From: Zi Yan <ziy@nvidia.com>
To: Jordan Niethe <jniethe@nvidia.com>
Cc: linux-mm@kvack.org, balbirs@nvidia.com, matthew.brost@intel.com,
akpm@linux-foundation.org, linux-kernel@vger.kernel.org,
dri-devel@lists.freedesktop.org, david@redhat.com,
apopple@nvidia.com, lorenzo.stoakes@oracle.com, lyude@redhat.com,
dakr@kernel.org, airlied@gmail.com, simona@ffwll.ch,
rcampbell@nvidia.com, mpenttil@redhat.com, jgg@nvidia.com,
willy@infradead.org, linuxppc-dev@lists.ozlabs.org,
intel-xe@lists.freedesktop.org, jgg@ziepe.ca,
Felix.Kuehling@amd.com
Subject: Re: [PATCH v2 11/11] mm: Remove device private pages from the physical address space
Date: Tue, 20 Jan 2026 17:53:41 -0500 [thread overview]
Message-ID: <6C5F185E-BB12-4B01-8283-F2C956E84AA3@nvidia.com> (raw)
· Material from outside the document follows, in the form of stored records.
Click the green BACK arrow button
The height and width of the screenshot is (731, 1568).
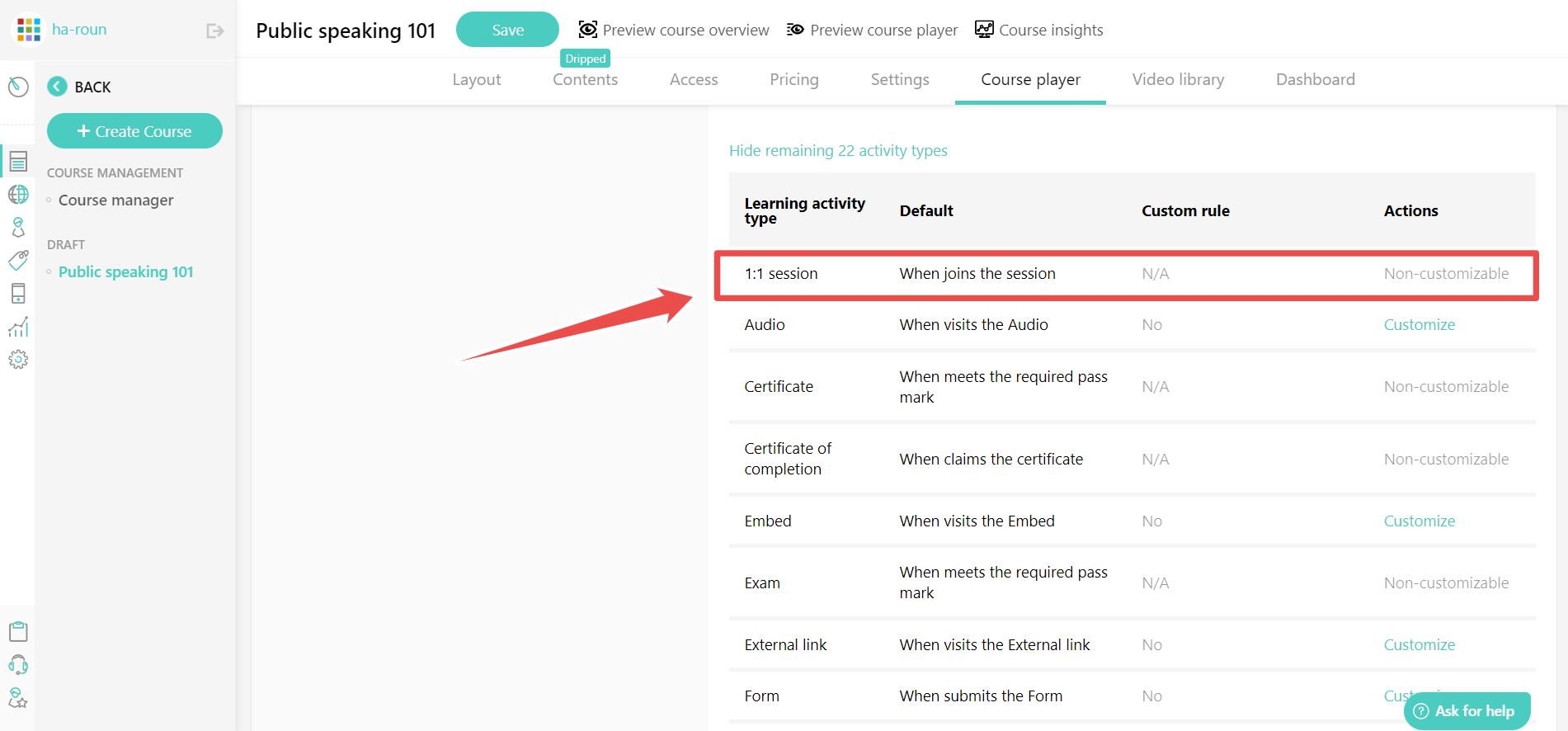pyautogui.click(x=57, y=87)
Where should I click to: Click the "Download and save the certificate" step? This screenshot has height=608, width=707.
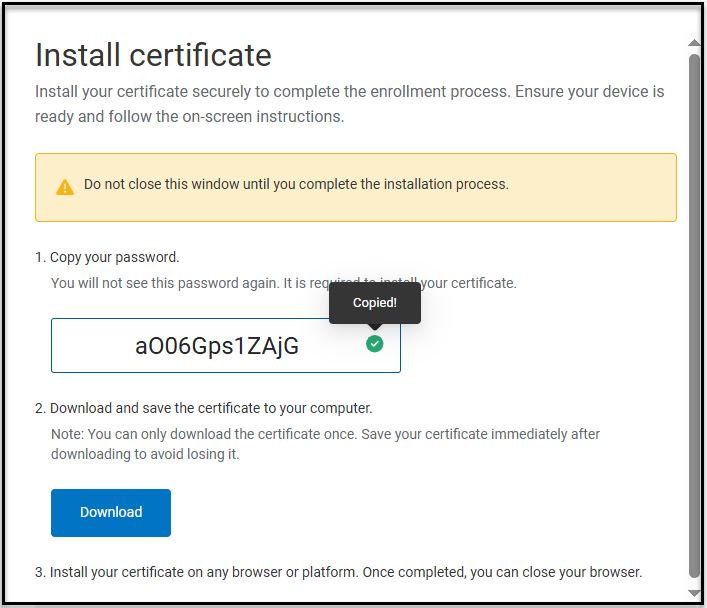pyautogui.click(x=210, y=408)
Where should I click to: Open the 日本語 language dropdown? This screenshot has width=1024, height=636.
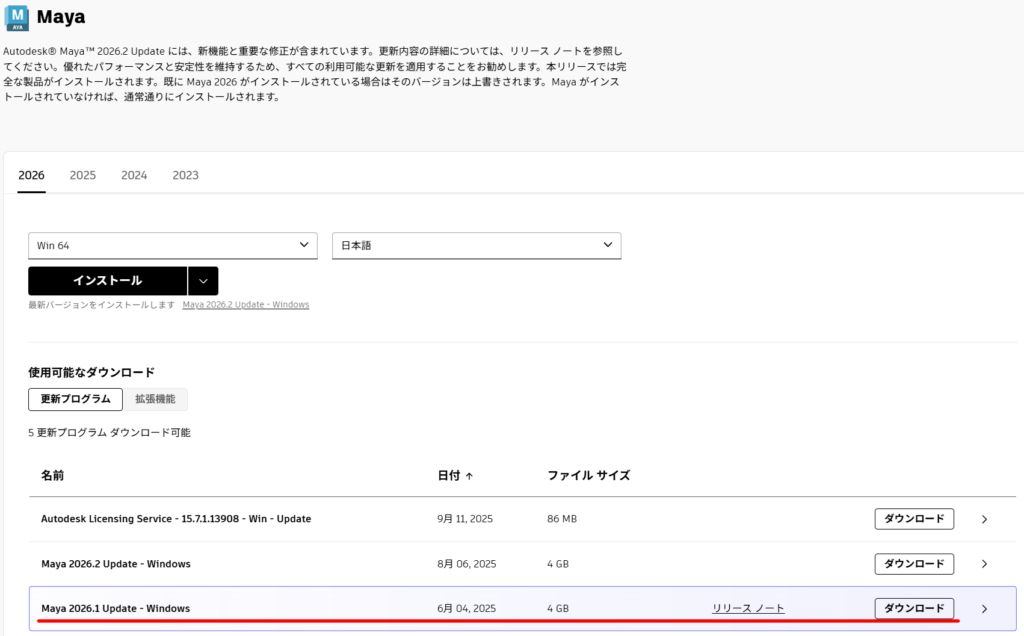[476, 245]

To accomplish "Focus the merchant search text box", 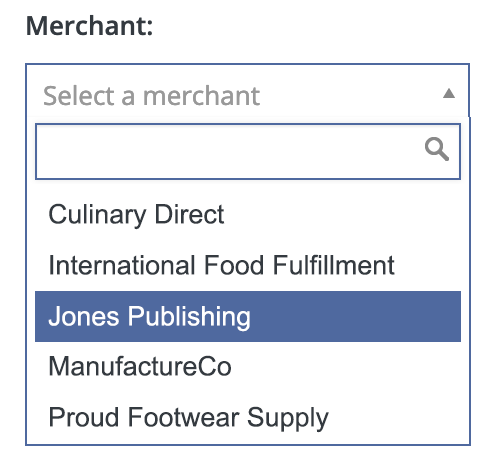I will click(248, 151).
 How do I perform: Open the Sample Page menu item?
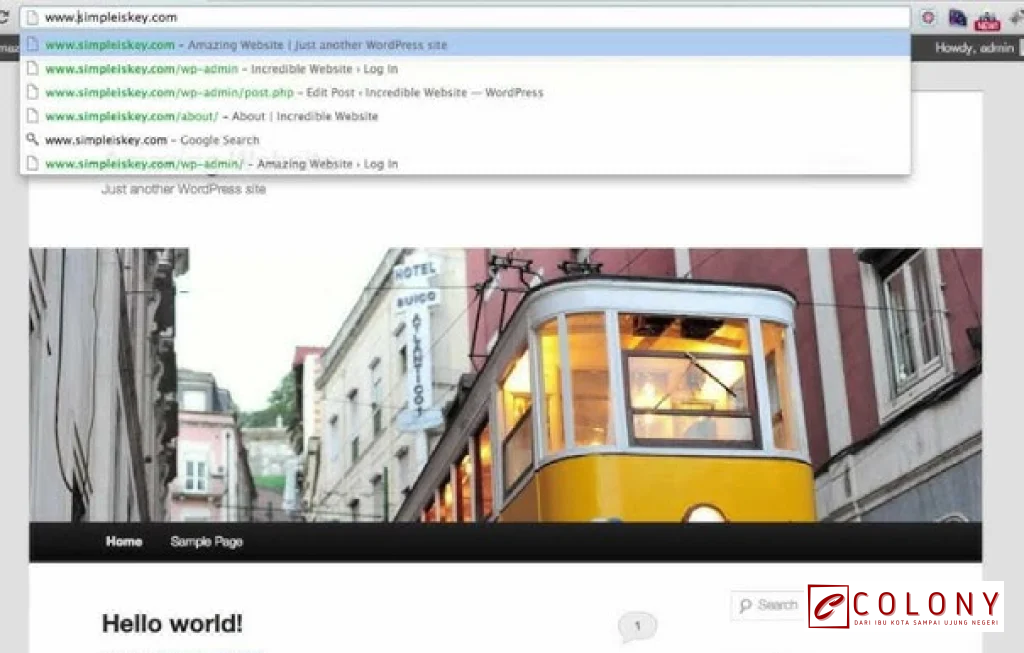[x=207, y=541]
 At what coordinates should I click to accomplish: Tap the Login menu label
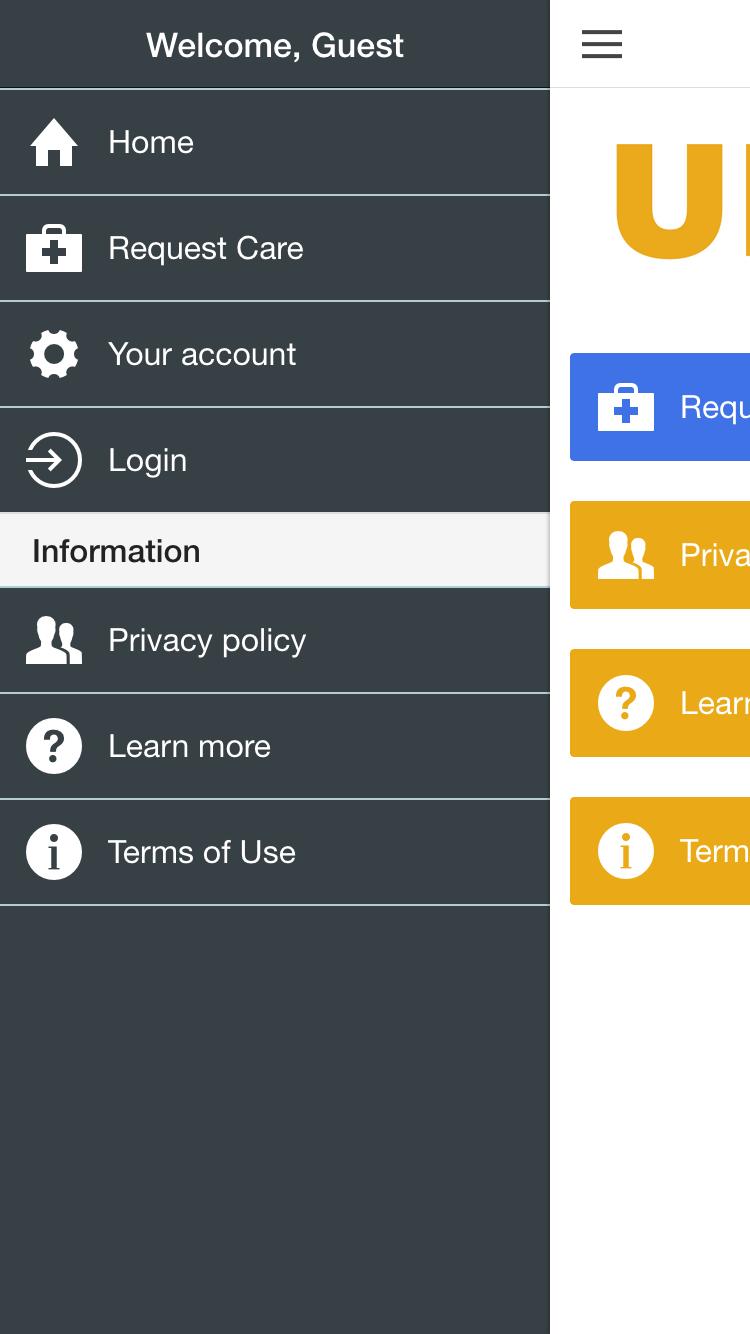(x=148, y=460)
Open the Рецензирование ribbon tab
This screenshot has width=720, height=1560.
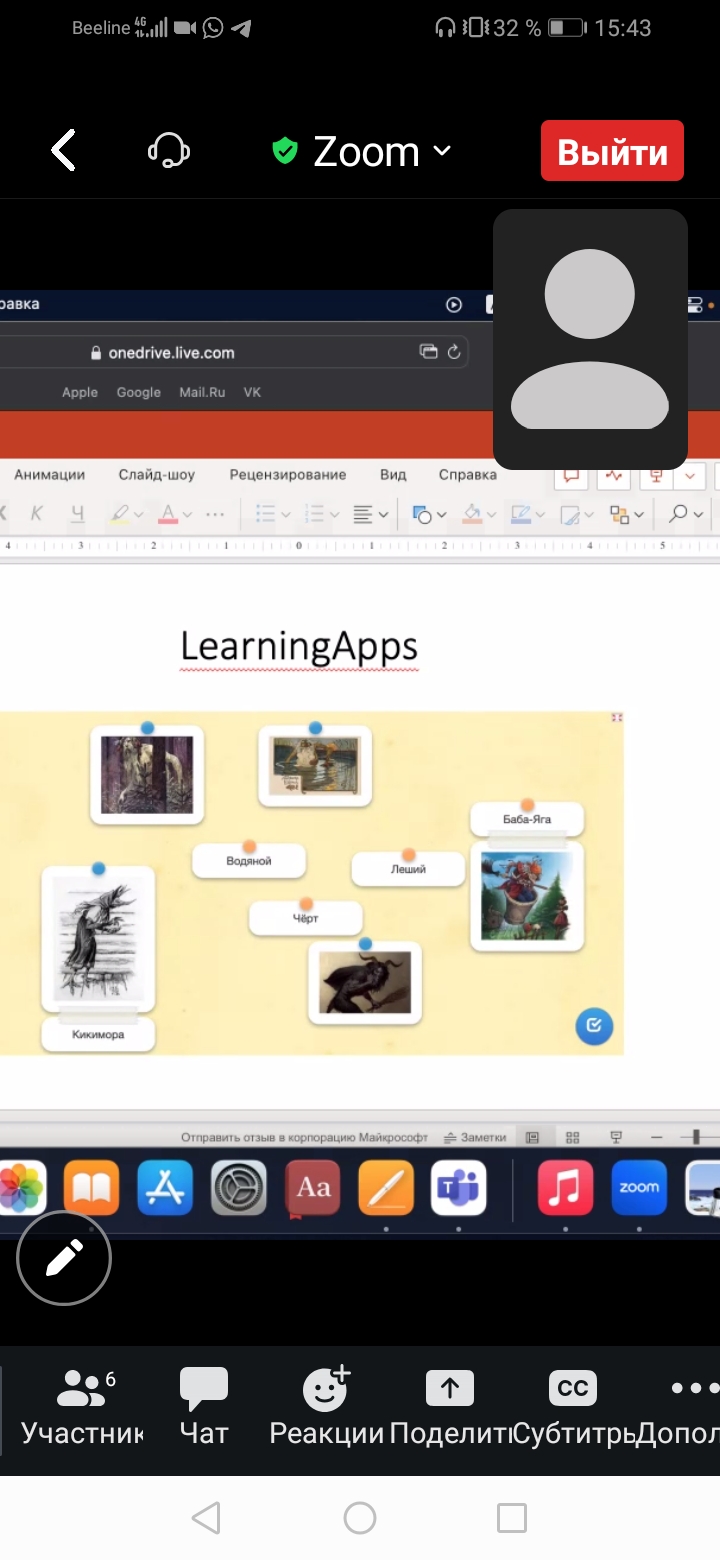(288, 475)
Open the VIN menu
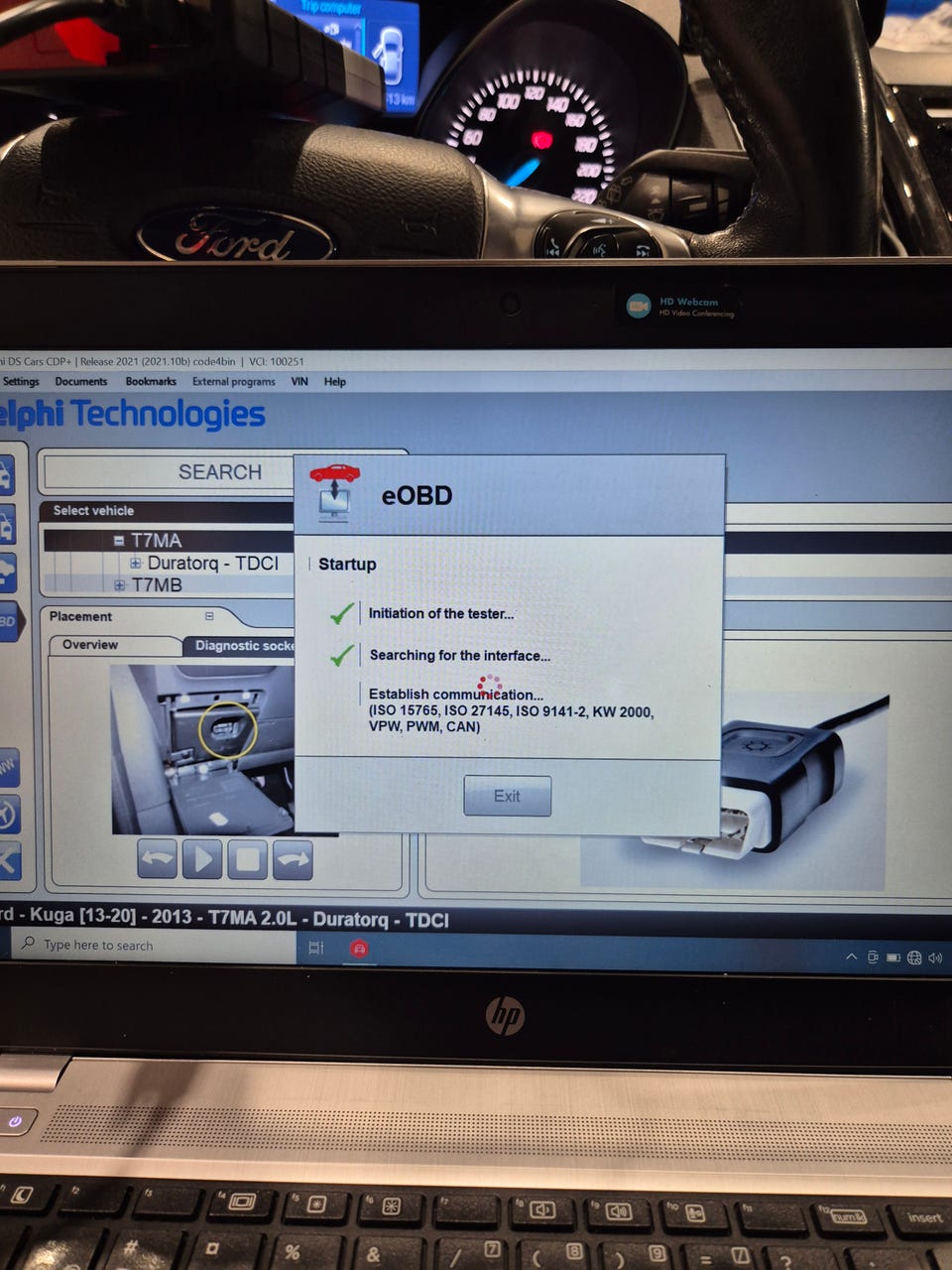952x1270 pixels. coord(299,381)
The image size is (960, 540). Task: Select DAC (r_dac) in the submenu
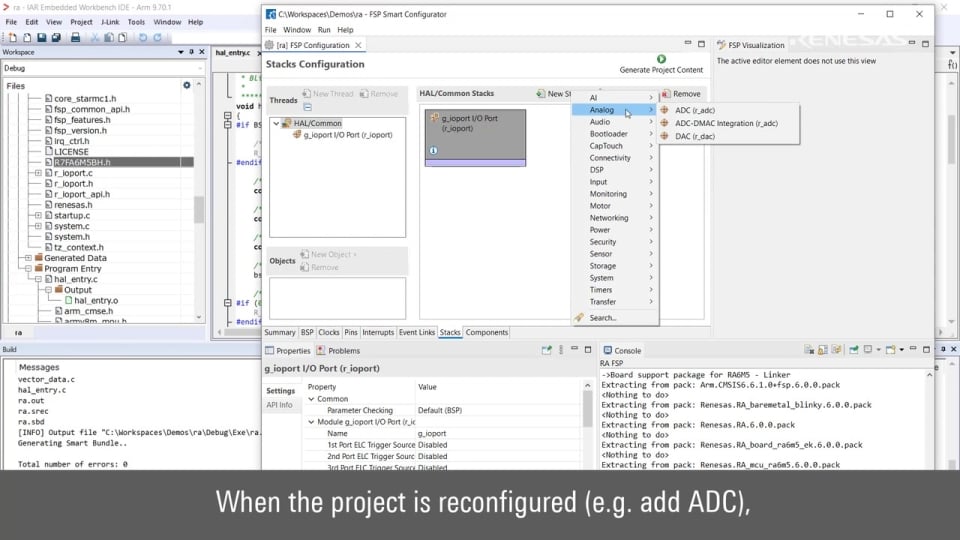tap(695, 136)
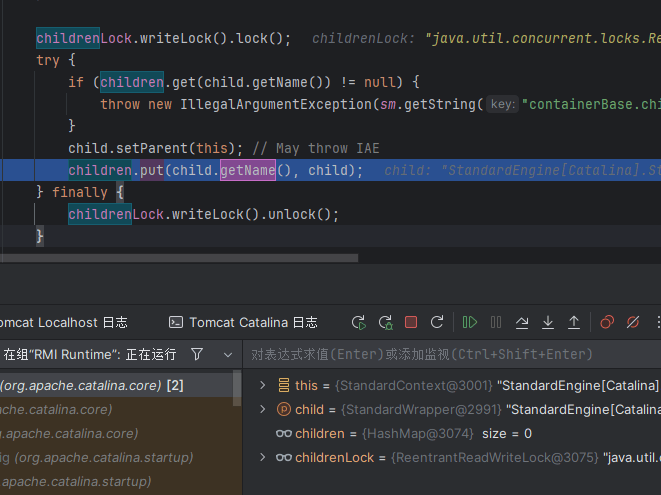Stop the debug session with red square
This screenshot has height=495, width=661.
pyautogui.click(x=411, y=322)
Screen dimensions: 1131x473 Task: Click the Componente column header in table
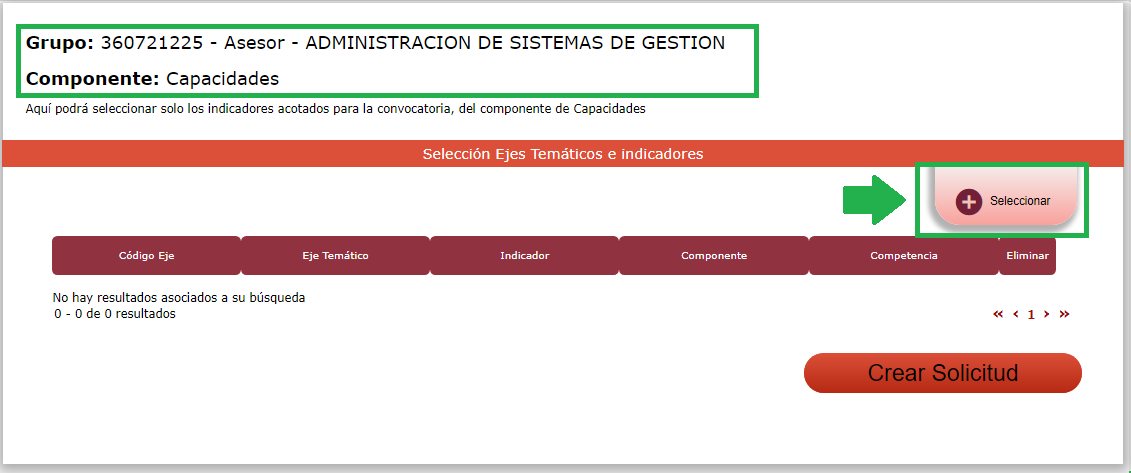point(713,256)
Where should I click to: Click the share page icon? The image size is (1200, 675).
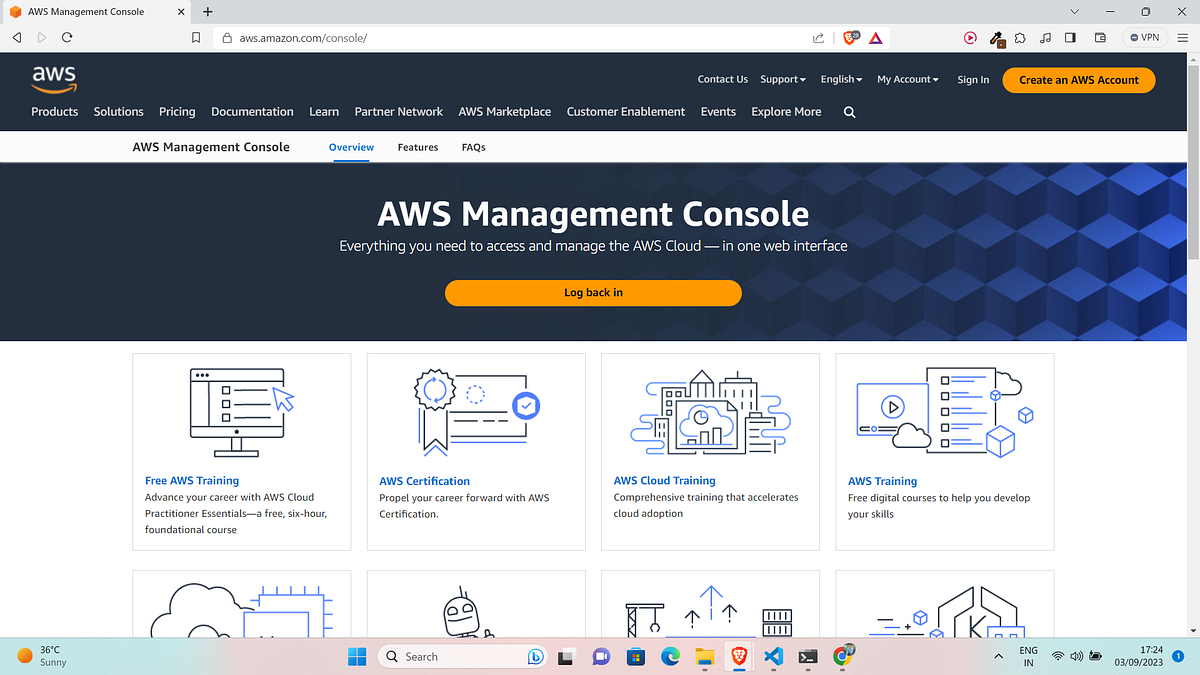[x=817, y=37]
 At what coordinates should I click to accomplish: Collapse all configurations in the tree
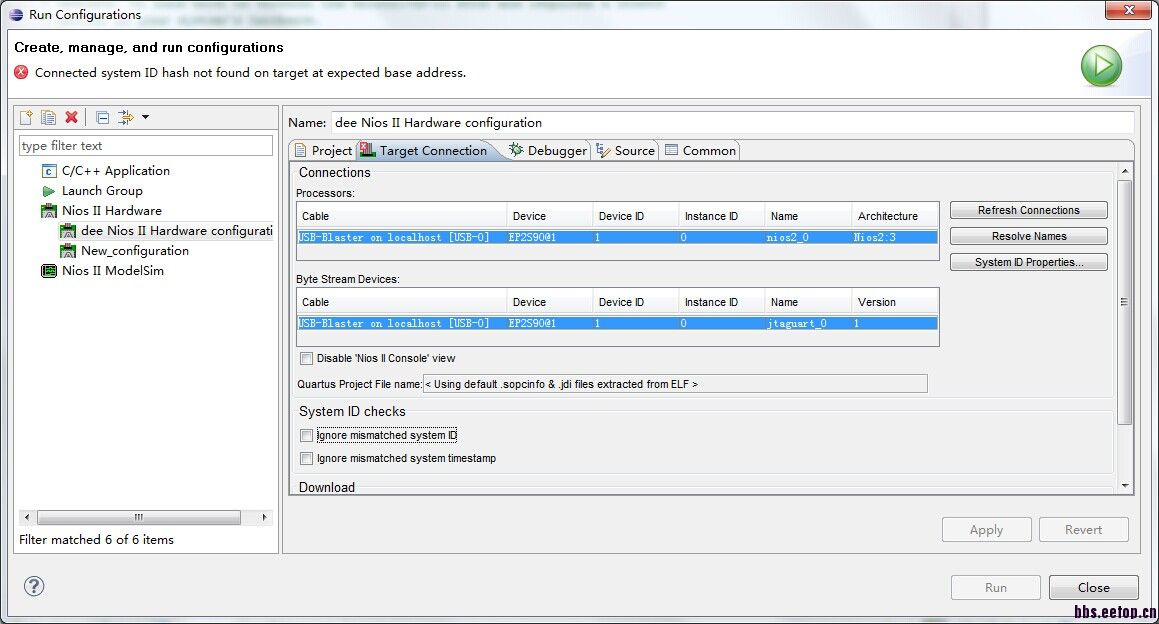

In-Reply-To: <c9afedc6-f763-410f-b78b-522b98122f06@nvidia.com>
On 20 Jan 2026, at 17:33, Jordan Niethe wrote:
> On 14/1/26 07:04, Zi Yan wrote:
>> On 7 Jan 2026, at 4:18, Jordan Niethe wrote:
>>
>>> Currently when creating these device private struct pages, the first
>>> step is to use request_free_mem_region() to get a range of physical
>>> address space large enough to represent the devices memory. This
>>> allocated physical address range is then remapped as device private
>>> memory using memremap_pages().
>>>
>>> Needing allocation of physical address space has some problems:
>>>
>>> 1) There may be insufficient physical address space to represent the
>>> device memory. KASLR reducing the physical address space and VM
>>> configurations with limited physical address space increase the
>>> likelihood of hitting this especially as device memory increases. This
>>> has been observed to prevent device private from being initialized.
>>>
>>> 2) Attempting to add the device private pages to the linear map at
>>> addresses beyond the actual physical memory causes issues on
>>> architectures like aarch64 meaning the feature does not work there.
>>>
>>> Instead of using the physical address space, introduce a device private
>>> address space and allocate devices regions from there to represent the
>>> device private pages.
>>>
>>> Introduce a new interface memremap_device_private_pagemap() that
>>> allocates a requested amount of device private address space and creates
>>> the necessary device private pages.
>>>
>>> To support this new interface, struct dev_pagemap needs some changes:
>>>
>>> - Add a new dev_pagemap::nr_pages field as an input parameter.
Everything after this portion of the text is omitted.